運用 Gemini 分析 YouTube 影片行銷成效

運用 Gemini 分析 YouTube 影片行銷成效

程式碼研究室簡介

subject上次更新時間:4月 3, 2025
account_circle作者:Jisub Lee, Kyungjune Shin

1. 簡介

上次更新時間:2025 年 3 月 12 日

免責事項

以下是使用 YouTube Data API 和 Gemini 分析影片的程式碼範例。使用者須自行負責使用情況。在實際環境中使用這段程式碼時,請務必謹慎考量。作者對使用此程式碼所產生的任何問題概不負責。此外,由於人工智慧的特性,結果可能與實際事實有所出入。因此,請務必仔細檢查結果,切勿盲目信任。

這項專案的目標

主要目標是分析影片內容和情緒,找出適合用於品牌宣傳的 YouTube 影片和創作者。

總覽

這個專案會利用 YouTube Data API 擷取影片資訊,並使用 GCP Vertex AI API 搭配 Gemini 模型分析影片內容。這項工具會在 Google Colab 上執行。

您可以將日後產生的程式碼貼到 Colab 中,然後逐一執行。

課程內容

  • 如何使用 YouTube Data API 擷取影片資訊。
  • 如何搭配使用 GCP Vertex AI API 和 Gemini 模型,分析影片內容。
  • 如何使用 Google Colab 執行程式碼。
  • 如何根據分析結果建立試算表。

軟硬體需求

如要實作此解決方案,您需要:

  • Google Cloud Platform 專案。
  • 在專案中啟用 YouTube Data API v3、Vertex AI API、Generative Language API、Google Drive API 和 Google Sheets API。
  • 在「憑證」分頁中建立 API 金鑰,並授權使用 YouTube Data API v3。

這項解決方案會使用 YouTube Data API 和 GCP Vertex AI API。

2. 程式碼和說明

首先,我們需要匯入要使用的程式庫。接著,請登入 Google 帳戶並授予存取 Google 雲端硬碟的權限。

# library
# colab
import ipywidgets as widgets
from IPython.display import display
from google.colab import auth

# cloud
from google import genai
from google.genai.types import Part, GenerateContentConfig

# function, util
import requests, os, re, time
from pandas import DataFrame
from datetime import datetime, timedelta

auth.authenticate_user()

▶ 研究資料
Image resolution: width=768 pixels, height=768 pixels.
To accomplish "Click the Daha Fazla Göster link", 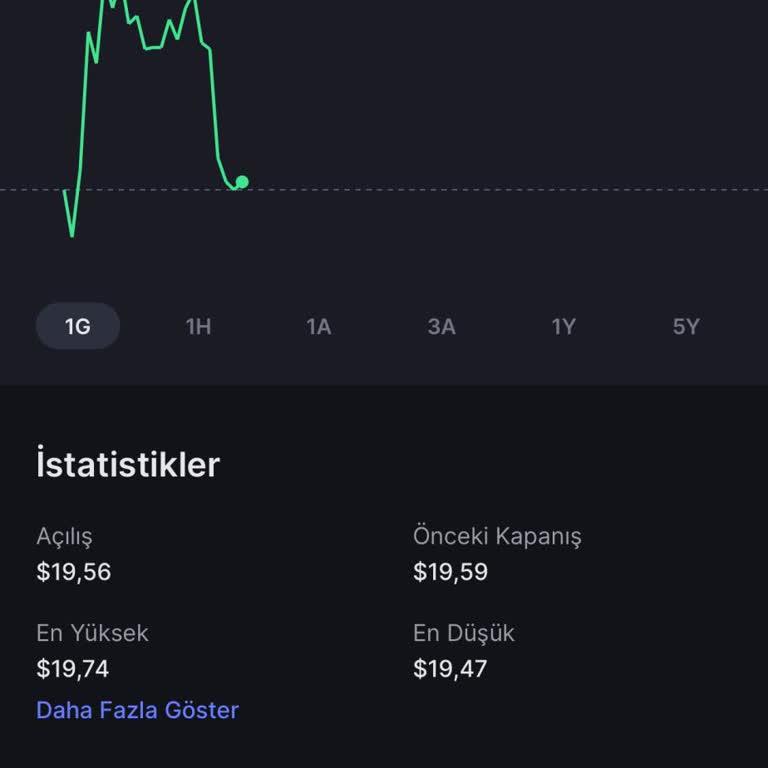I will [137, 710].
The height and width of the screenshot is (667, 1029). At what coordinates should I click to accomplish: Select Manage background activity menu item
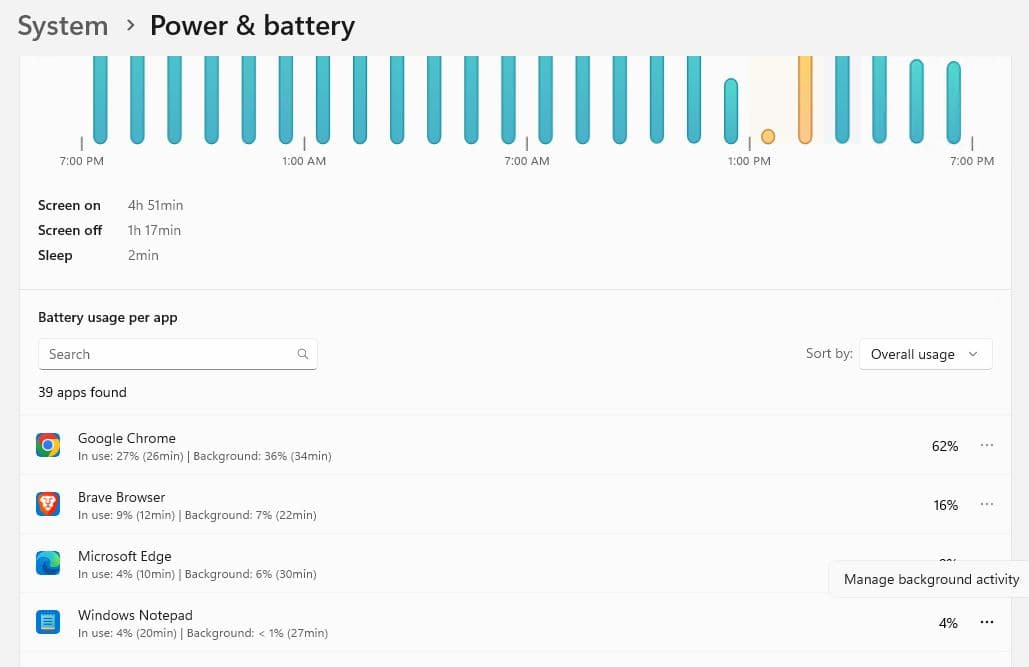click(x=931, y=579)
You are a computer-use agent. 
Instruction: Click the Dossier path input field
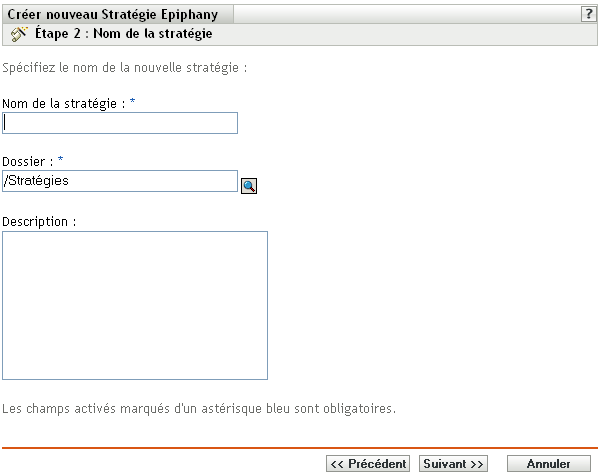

▶ 完成下列
#1 根據 YouTube 影片分析教學回答:
(a) 這項工具在哪個平台上執行?
(b) API 金鑰要在哪個分頁中建立?
(c) 這篇教學的作者是誰?
#2 請接著 YouTube 影片分析教學往下寫,從最後一行程式碼之後開始。
資料列是另外的材料,不屬於 YouTube 影片分析教學。

▶ 各題答案
#1
(a) Google Colab。
(b) 「憑證」分頁。
(c) Jisub Lee 和 Kyungjune Shin。

#2
[敬請採取行動]

通常需要變更的值是 GCP 的 API 金鑰和專案 ID。下方的儲存格是 GCP 設定值。

# GCP Setting
LANGUAGE_MODEL = 'gemini-1.5-pro' # @param {type:"string"}
API_KEY = 'Please write your API_KEY' # @param {type:"string"}
PROJECT_ID = 'Please write your GCP_ID' # @param {type:"string"}
LOCATION = 'us-central1' # @param {type:"string"}

[敬請採取行動]

請在檢查 Input 下方的程式碼時變更變數值。

本文將以「Google」品牌為例,說明如何在 YouTube 中搜尋特定主題 (例如「Google AI」) 的影片,同時排除品牌本身頻道的影片。

YouTube 影片分析輸入變數

  • BRAND_NAME (必填):分析的品牌名稱 (例如Google)。
  • MY_COMPANY_INFO (必要):簡短的品牌說明和背景資訊。
  • SEARCH_QUERY (必要):YouTube 影片搜尋字詞 (例如Google AI)。
  • VIEWER_COUNTRY: 觀眾的國家/地區代碼 (兩個英文字母國家/地區代碼:ISO 3166-1 alpha-2) (例如:KR)。
  • GENERATION_LANGUAGE (必填): Gemini 結果的語言 (例如韓文)。
  • EXCEPT_CHANNEL_IDS:以半形逗號分隔要排除的頻道 ID。

你可以在 YouTube 頻道中找到頻道 ID。

a581655472a9b1b0.png

  • VIDEO_TOPIC:用於精進的 YouTube 主題 ID。

如要查看影片主題值,請參閱「搜尋:清單 | YouTube Data API | Google 開發人員」。

30f1e73c6ec6c346.png

  • DATE_INPUT (必要):已發布影片的開始日期 (YYYY-MM-DD)。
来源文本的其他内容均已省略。